She was grateful to receive her citizenship the year her book was published, 1951, and she always praised America's republican traditions, but she was never hesitant to hold her new country to the high political standards she outlined in her subsequent books. The Human Condition (1958), an essay collection entitled Between Past and Future (1961, expanded 1968), and On Revolution (1963) might all be described as antidotes to totalitarianism.
Arendt had focused in her first book on the social and political factors that crystallized in Nazism and Stalinism, but in these subsequent books she emphasized how political spaces are founded and preserved, how political action is distinguished from labor and work, and how revolutions can prepare the way for constitutional protections.
She was working to create what she once called "a new science of politics, " one in which the best of the European, and especially Greco-Roman, political thought was recuperated, but in forms fit for modern conditions of nation-state political life. Arendt never sought a science of politics that could be laid down, gridlike, on events.

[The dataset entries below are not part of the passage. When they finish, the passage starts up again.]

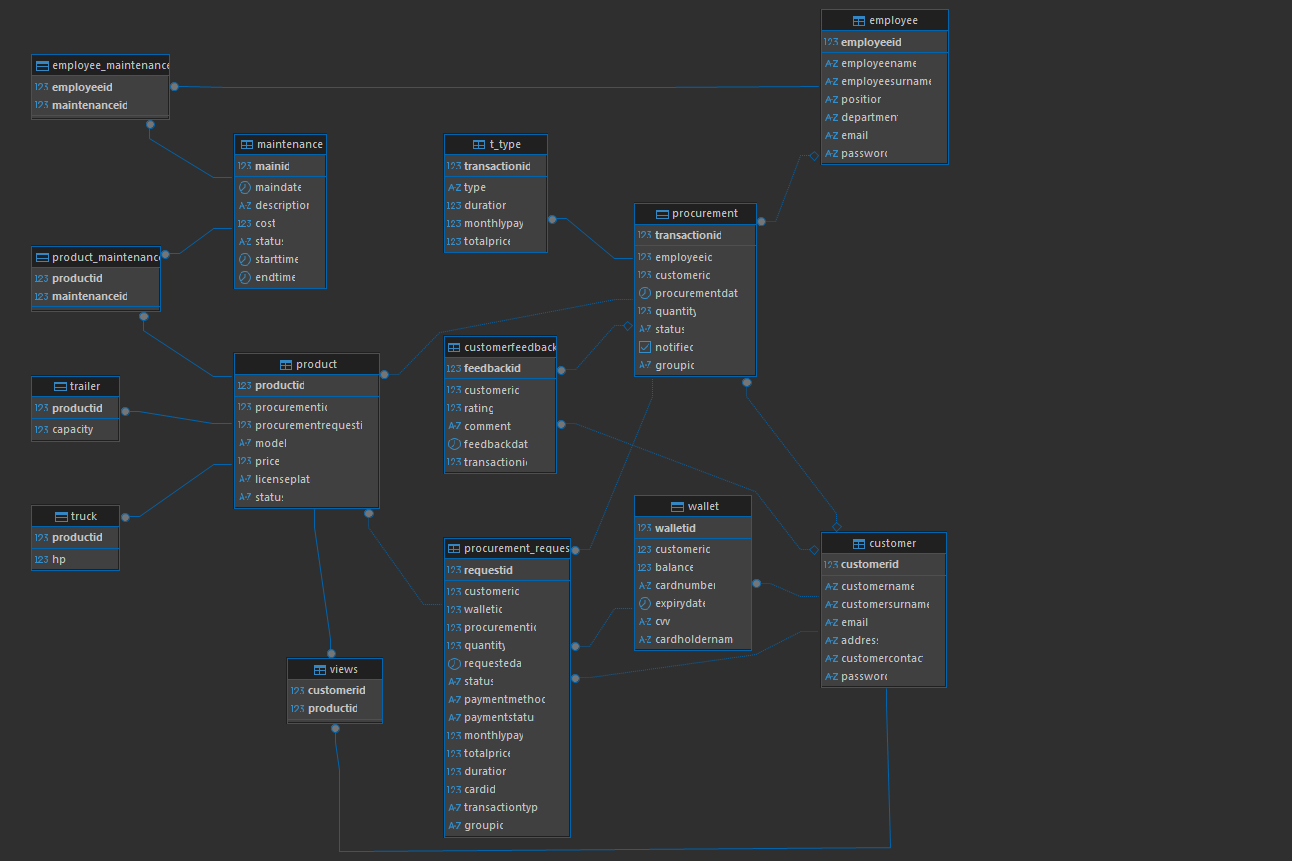Screen dimensions: 1292x861
Task: Click the table icon in the t_type header
Action: click(478, 144)
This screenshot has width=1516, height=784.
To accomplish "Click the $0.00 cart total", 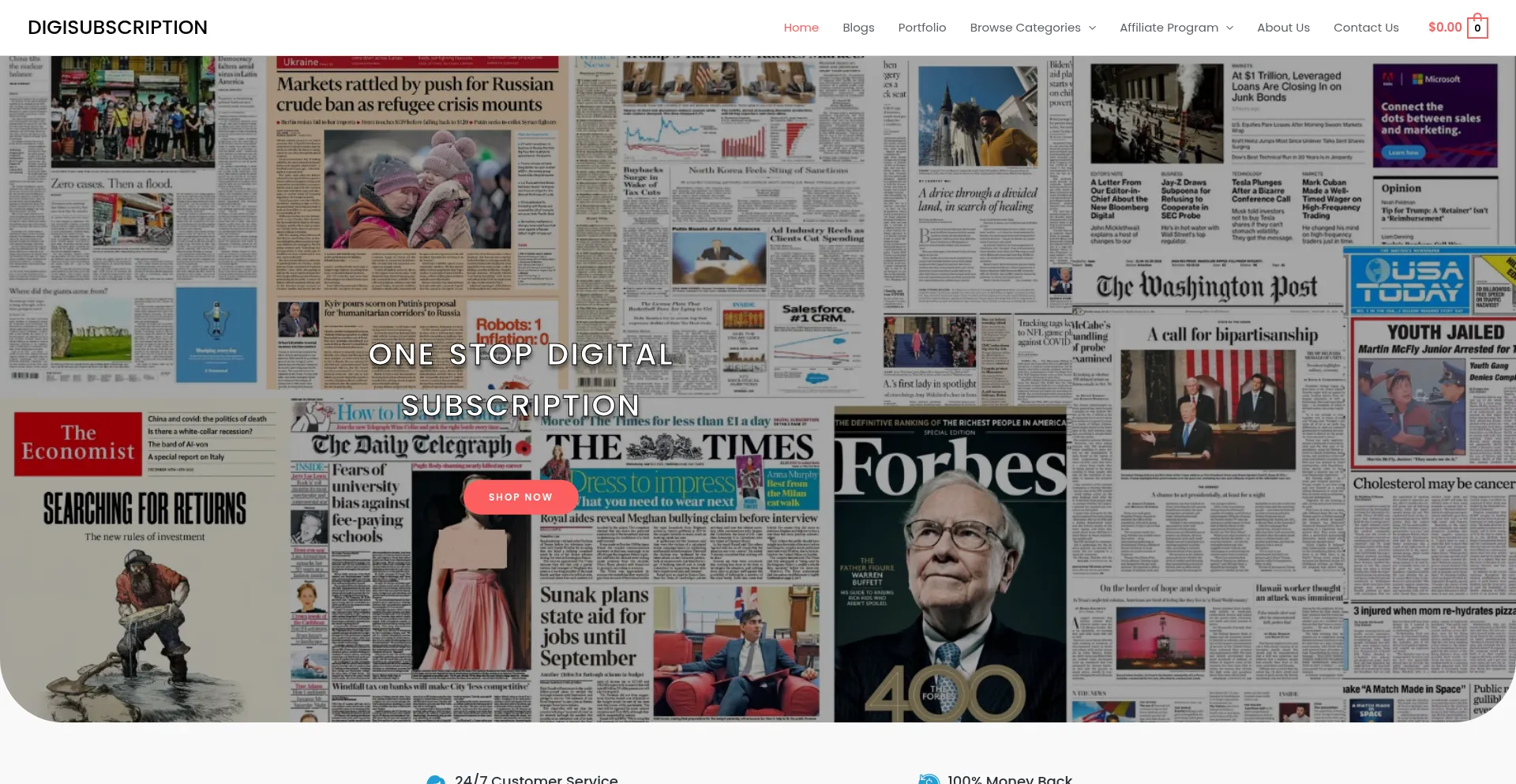I will (1444, 28).
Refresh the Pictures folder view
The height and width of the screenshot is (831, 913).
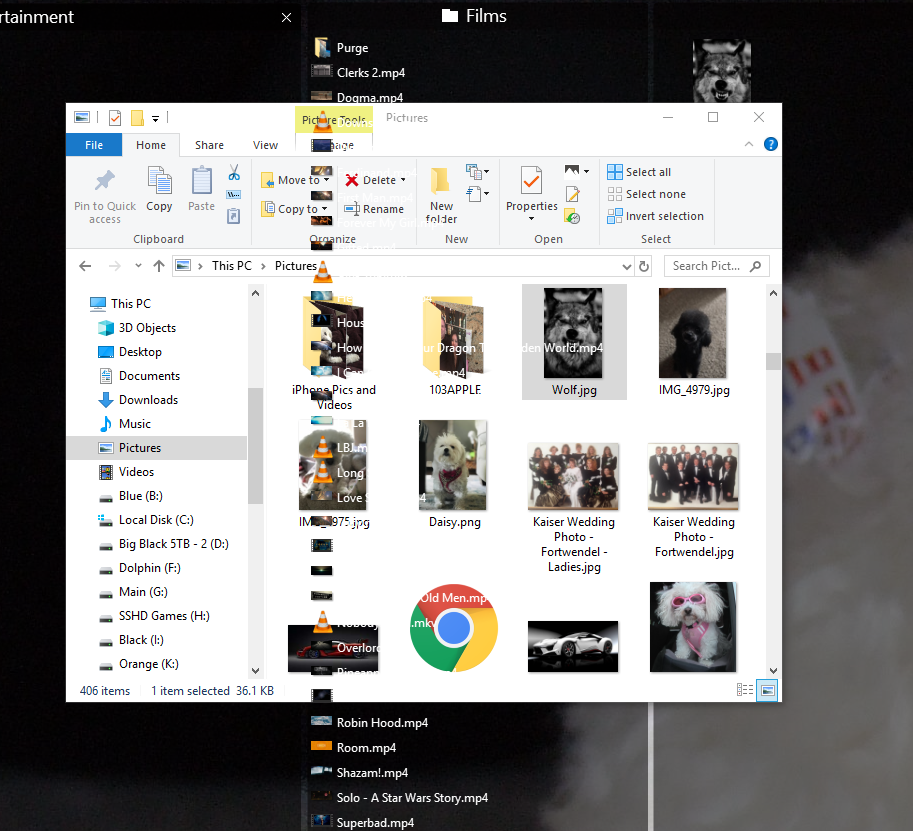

She looked, rather, for large patterns in political life--such as the shift away from valuation of action to valuation of labor, which she thought marked the twentieth century--in the light of which particular events could be considered. Her technique was to explore the broad concepts that she felt defined "the human condition, " such as life itself, existence with others or plurality, natality, mortality, existence in a cultural world and on the earth. She then analyzed these concepts in their interactions through history until the present day.
Then Arendt invoked different dimensions of the dynamic network of her concepts and distinctions each time she felt compelled to comment on an event in Europe, like the Hungarian Revolution of 1956, or on America's internal political life. She was particularly active in commenting on American politics in the late 1960's and early 1970's, when she published the influential essays entitled "On Violence, " "Civil Disobedience, " and "Lying in Politics: Reflections on the Pentagon Papers, " which were collected in Crises of the Republic (1972).
The worldwide student revolt and anti-Vietnam War movement that exploded in 1968 seemed to Arendt a continuation of the ambiguous--freedom-loving and freedom-destroying--revolutionary traditions she had considered in On Revolution, just as the corruption and mendacity of American governmental structures in that period seemed to her ominously reminiscent of midcentury proto-totalitarian phenomena. She both celebrated the joy in political action she saw among the idealistic young and wrote cautionary tales for those making righteous claims for the necessity of revolutionary violence.
She both celebrated the strength of American constitutionalism and rebuked the leaders who scorned the First Amendment and indulged dreams of American imperialism. As her books were published one by one through the late 1950's, 1960's, and early 1970's, Arendt was offered many university appointments and lectureships, and she spent time at many colleges, including Princeton University, the University of California at Berkeley, the University of Chicago (1963 - 1967), and the New School for Social Research (1967 - 1975) in New York City, which she and Bluecher always called home and from which he commuted to a teaching post at Bard College.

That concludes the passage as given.